Science tells us that of all our senses, scent is the one that triggers memory the strongest. You walk into a room and the smell of butterscotch reminds you of your grandfather who kept a dish of Werthers on the coffee table. Or you walk into a salon in Chicago and are suddenly transported to the apartment in Spain you lived in for a semester in college. It can be disorienting, this sudden teleportation to another place and time, that the smell of something can produce.
Sound, however, can be just as powerful, without the more disorienting side effects. A certain song can remind you of a past love. A sound effect drops you into the world of your favorite sci-fi show. The voice of a friend that you recognize years later.
I was on a trip to Glacier National Park in northern Montana with my dad a couple of years ago. I had done extensive research before we set out and had come across a post about a little restaurant. The review had raved about the quality of the food, the large deck overlooking a lake, and the friendly locals. Having spent the trip thus far alternating between peanut butter and jelly sandwiches and national chain fast food, I convinced my dad that we should try something a little farther off the beaten path.
We pulled up to the restaurant. A body of water did indeed stretch out to one side of it, though calling it a lake might be a bit of a stretch. Locals were tubing and swimming, trying to escape the heat. And there was a deck out back, though it was full of people and enveloped in a cloud of cigarette smoke.

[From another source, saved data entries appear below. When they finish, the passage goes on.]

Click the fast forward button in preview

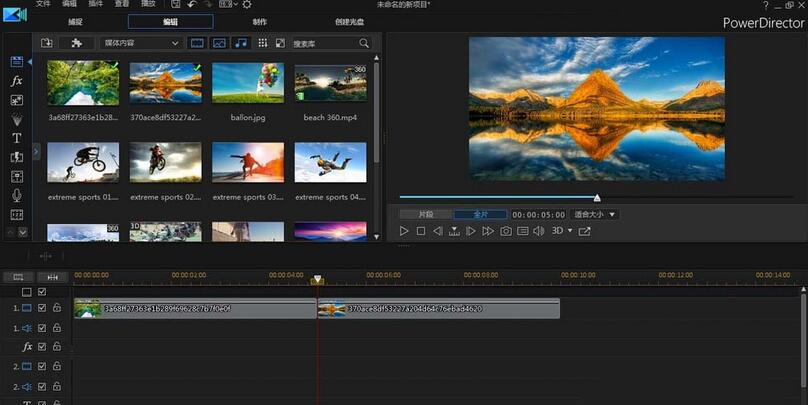click(x=488, y=231)
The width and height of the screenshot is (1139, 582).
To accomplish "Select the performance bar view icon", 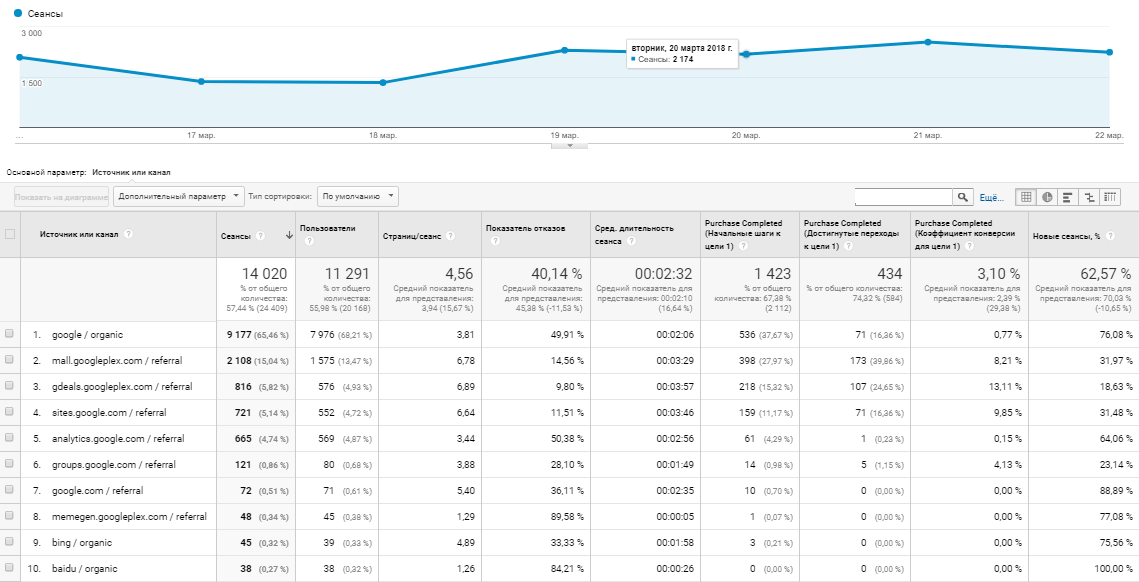I will pos(1068,198).
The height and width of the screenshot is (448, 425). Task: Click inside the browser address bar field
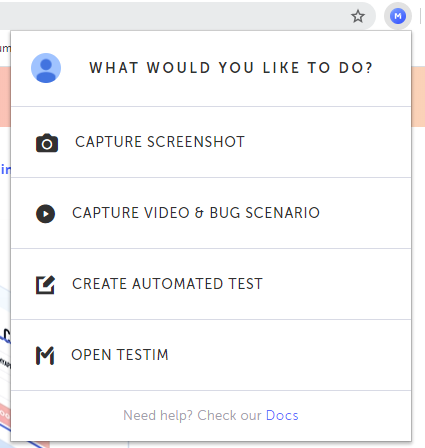pyautogui.click(x=173, y=16)
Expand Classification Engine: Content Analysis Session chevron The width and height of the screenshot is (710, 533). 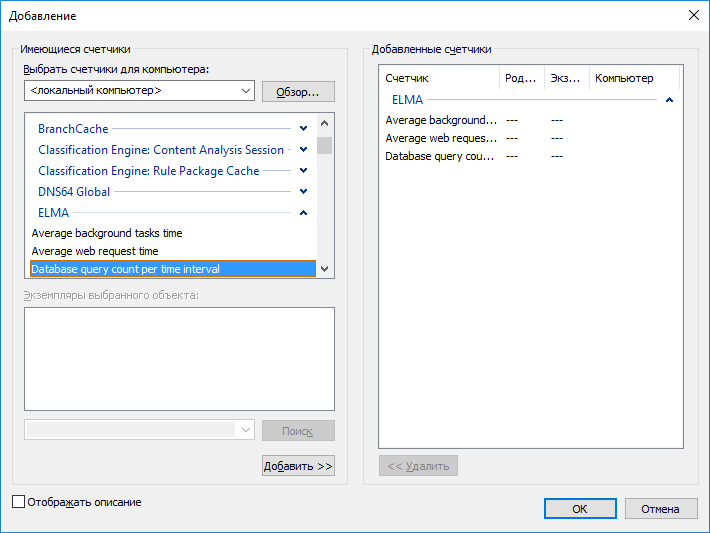click(303, 150)
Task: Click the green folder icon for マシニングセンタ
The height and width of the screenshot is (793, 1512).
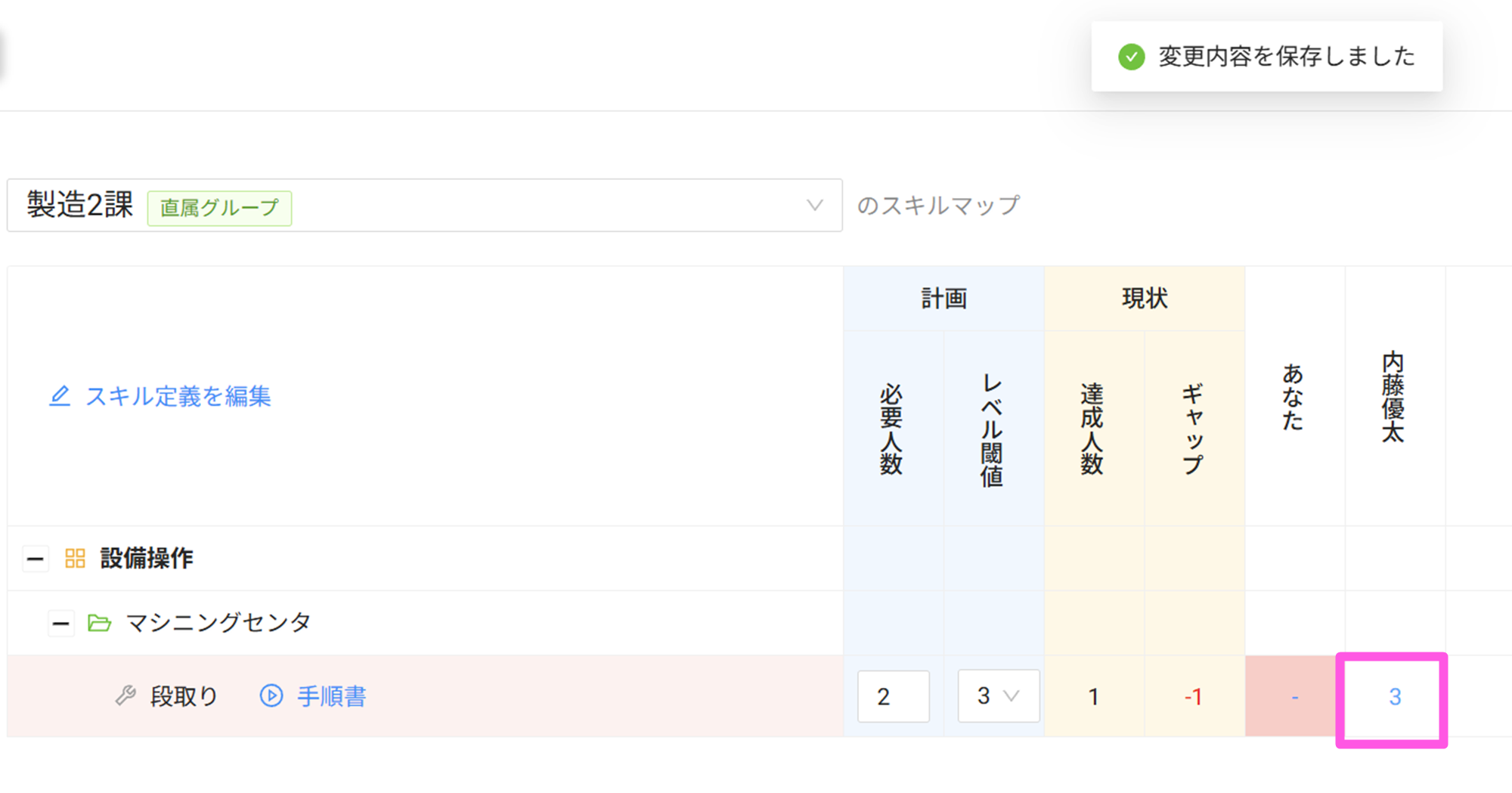Action: 99,623
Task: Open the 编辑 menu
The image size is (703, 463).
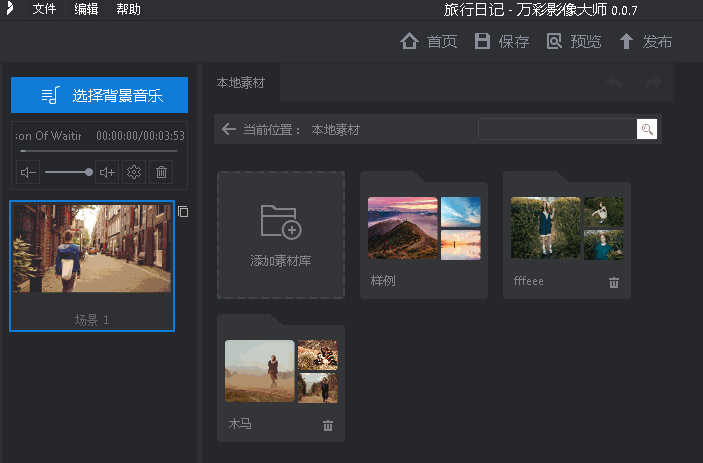Action: click(86, 10)
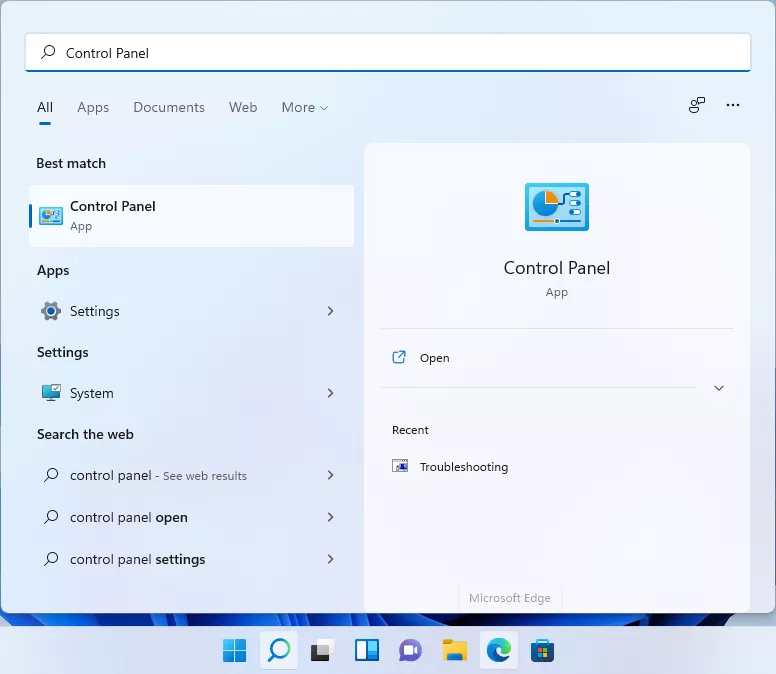Screen dimensions: 776x674
Task: Expand more actions chevron under Open
Action: click(718, 388)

We made our way inside the dimly lit interior. It was spacious and nearly empty. We decided to sit at the bar, which was perhaps a fortuitous decision. The menu consisted of mostly bar food, but the review I had read raved about the fresh cut french fries. My dad ordered a burger and I got mozzarella sticks and we decided to split an order of fries.
From where I sat, I could see into the tiny kitchen. The chef had just come in through the back. I watched as he took a frozen patty from the kitchen and tossed it onto the grill. The mozzarella sticks were also procured from the freezer. It was about seven minutes that we received our food. And it wasn’t terrible. The fries were good, everything else was just okay. But if that was all that happened, I doubt I would even remember the place.
As I was finishing eating, a woman comes in from the deck for a refill on her drink. She was in her late forties or early fifties. Long blonde hair was pulled back from her face and she was dressed for the warm weather. She was standing just to my left as the bartender mixed her drink. As she was waiting, Carrie Underwoods’ “Before He Cheats” begins blaring out of the jukebox on the other side of the room.
This woman, clearly at least mildly intoxicated, leans over to me and without preamble points towards the ceiling and says, “You know, I always assumed this song was written about me.” I think I smiled politely but didn’t respond.
“I was dating this guy and he, my little sister, and I took a trip out to Washington. While we were waiting for a ferry one day, he picked my sister up by the throat and wasn’t letting her go. He’d done that to me before, but I thought if my sister was with us, he would behave himself. But, anyway, there we were. And I needed to get him to stop. So, I took one of those little miniature baseball bats, you know the kind? I had one in the car and I took that out and started smashing up his truck. I went around and got the headlights and kept smashing up the truck until he let her go. There were a bunch of people around, just watching us. And I always thought that somebody who saw that wrote this song about it.”
And then her drink arrived and she made her way back to the deck as the song finished. My dad, sitting just inches to my right, had heard none of it. We finished our meal and went back to the hotel.
But I promise you, every time that song comes on, whether I’m driving in the car or walking the aisle of the grocery store, I think of that woman. Was her story the inspiration for a songwriter somewhere? Probably not. Does she even remember telling me the story? Almost certainly not. But I will forever think of her when that song comes on. And there’s something powerful in that.